**Document excerpt**
Alright, so I’ve finally given in and created this blog to hopefully help fellow strength and conditioning coaches find useful resources that are scattered all over the place, as well as provide my own insight towards any topic that may come up.
A little about me (for those of you who don’t know), I’m a strength & conditioning coach based in Phoenix, AZ and have had the fortune of learning from some great mentors including Alan Stein of StrongerTeam.com, Brett Fischer of Fischer Sports, Frank Renner – Minor League Strength & Conditioning Coordinator for the Houston Astros, and Dr. Gene Coleman, the father of baseball strength & conditioning. This is an incomplete list obviously, as I try to learn something from everyone I meet, whether they’re fellow S&C coaches, physical therapists, ATCs, or the athletes themselves, and read everything I can get my hands on (more on that in my next post).

**The data**
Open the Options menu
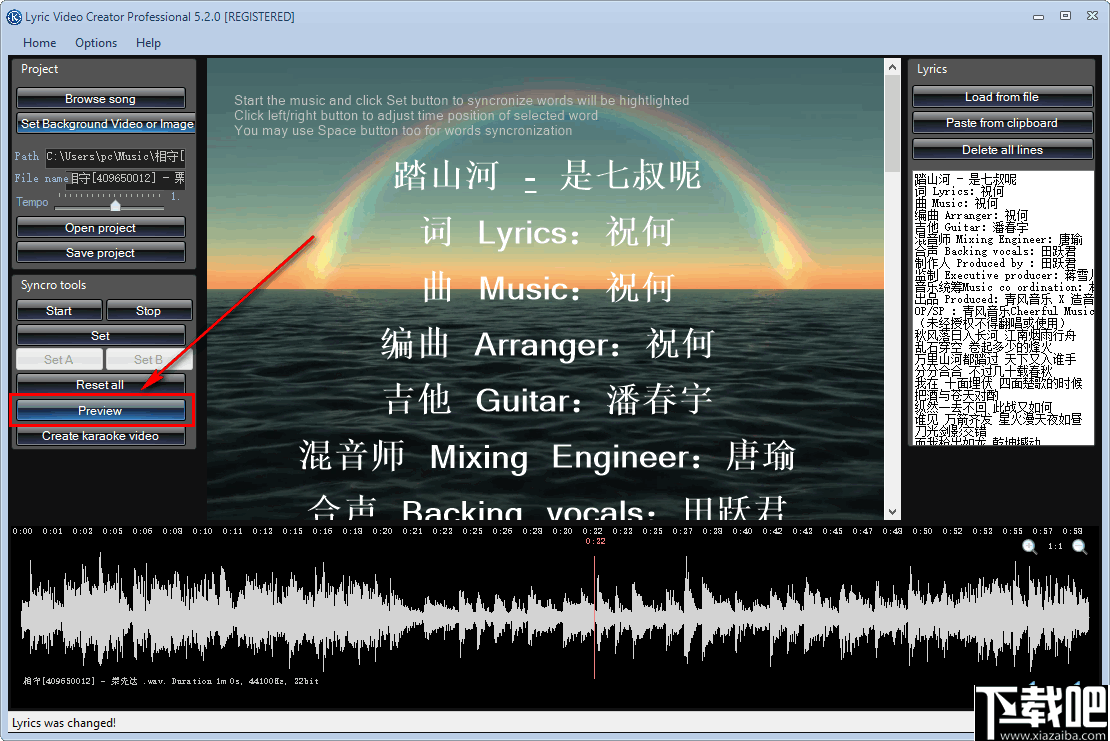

**Work task A**
According to the blog introduction, what role does Frank Renner hold?
**Work task B**
Decide whether each statement agrees with the blog introduction, answering yes or no and quoting the words that decide it: (i) The writer is based in Phoenix, AZ. (ii) The writer presents the list of mentors as complete. (iii) Dr. Gene Coleman is described as the father of baseball strength & conditioning.
**Work task C**
Write out the part of the blog introduction starting with "Alright, so I’ve" and going on through "may come up.".

**Answer space A**
Minor League Strength & Conditioning Coordinator for the Houston Astros

**Answer space B**
(i) Yes: "I’m a strength & conditioning coach based in Phoenix, AZ"
(ii) No: "This is an incomplete list obviously"
(iii) Yes: "Dr. Gene Coleman, the father of baseball strength & conditioning"

**Answer space C**
Alright, so I’ve finally given in and created this blog to hopefully help fellow strength and conditioning coaches find useful resources that are scattered all over the place, as well as provide my own insight towards any topic that may come up.